Task description — Records follow. Select each line holding "will".

Source material —
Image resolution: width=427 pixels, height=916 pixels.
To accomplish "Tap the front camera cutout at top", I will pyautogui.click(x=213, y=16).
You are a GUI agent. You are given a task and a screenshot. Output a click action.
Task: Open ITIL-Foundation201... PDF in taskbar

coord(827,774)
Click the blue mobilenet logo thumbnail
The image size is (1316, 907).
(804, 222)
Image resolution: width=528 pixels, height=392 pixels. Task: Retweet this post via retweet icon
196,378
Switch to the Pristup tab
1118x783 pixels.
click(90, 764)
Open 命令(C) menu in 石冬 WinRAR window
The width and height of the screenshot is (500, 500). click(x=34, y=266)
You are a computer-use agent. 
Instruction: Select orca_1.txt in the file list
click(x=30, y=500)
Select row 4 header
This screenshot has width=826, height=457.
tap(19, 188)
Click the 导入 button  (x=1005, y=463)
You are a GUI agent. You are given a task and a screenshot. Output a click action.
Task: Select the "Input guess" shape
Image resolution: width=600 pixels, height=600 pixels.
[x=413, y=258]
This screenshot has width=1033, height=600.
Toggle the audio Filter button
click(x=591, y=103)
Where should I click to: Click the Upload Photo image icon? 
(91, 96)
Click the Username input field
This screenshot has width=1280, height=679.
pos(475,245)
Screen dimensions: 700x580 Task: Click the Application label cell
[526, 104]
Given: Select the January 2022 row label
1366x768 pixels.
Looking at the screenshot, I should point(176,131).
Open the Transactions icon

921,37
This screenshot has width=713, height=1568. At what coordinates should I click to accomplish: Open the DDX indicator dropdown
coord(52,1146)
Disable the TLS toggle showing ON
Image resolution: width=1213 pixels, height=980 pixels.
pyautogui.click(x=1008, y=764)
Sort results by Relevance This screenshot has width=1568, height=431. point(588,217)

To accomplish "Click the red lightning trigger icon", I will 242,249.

Exercise answer —
To accomplish "Tap the front camera cutout at top", I will pyautogui.click(x=213, y=16).
To accomplish "Click the red lightning trigger icon", I will 242,249.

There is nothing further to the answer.